Lower revenue hurts economy, prompting government to withdraw some benefits; as cost of living rises, consumers cut back on spending.

Mohammed Idrees used to travel to London once or twice a year, but these days the Saudi civil servant is asking his wife and children to cut back on using the family car to save fuel and has installed a solar panel for the kitchen to reduce electricity costs.

For decades, Saudi nationals such as Mr. Idrees enjoyed a cozy lifestyle in the desert kingdom as its rulers spent hundreds of billions of dollars of its oil revenue to subsidize essentials such as fuel, water and electricity.

But a sharp drop in the price of oil, Saudi Arabia’s main revenue source, has forced the government to withdraw some benefits this year—raising the cost of living in the kingdom and hurting its middle class, a part of society long insulated from such problems.

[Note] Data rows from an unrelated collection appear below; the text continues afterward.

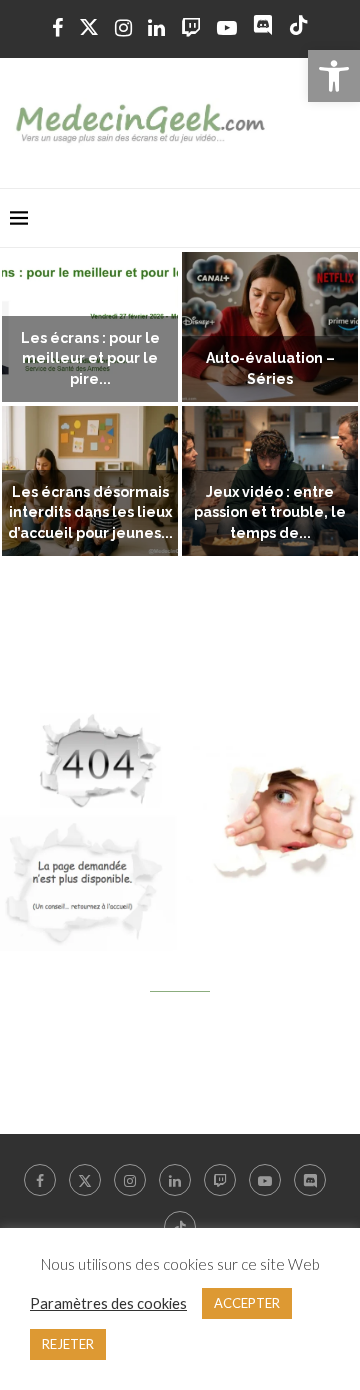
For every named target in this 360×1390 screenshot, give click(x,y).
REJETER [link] (68, 1344)
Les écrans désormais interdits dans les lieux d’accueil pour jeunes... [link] (90, 513)
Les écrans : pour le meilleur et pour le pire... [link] (90, 359)
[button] (27, 405)
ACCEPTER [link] (247, 1303)
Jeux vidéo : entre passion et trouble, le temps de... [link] (270, 513)
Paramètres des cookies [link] (108, 1303)
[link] (334, 76)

Saudi Arabia heads into next week’s meeting of major oil producers in a tight spot. With a slowing economy and shrinking foreign reserves, the kingdom is coming under pressure to take steps that support the price of oil, as it did this month with an accord it struck with Russia.

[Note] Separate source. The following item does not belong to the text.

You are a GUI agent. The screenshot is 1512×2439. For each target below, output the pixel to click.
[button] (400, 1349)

The sharp price drop is mainly because of a glut in the market, in part caused by Saudi Arabia itself. The world’s top oil producer continues to pump crude at record levels to defend its market share.

One option to lift prices that could work, some analysts say, is to freeze output at a certain level and exempt Iran from such a deal, given that its push to increase production to pre-sanction levels appears to have stalled in recent months. Saudi Arabia has previously refused to sign any deal that exempts arch-rival Iran.

As its people start feeling the pain, that could change.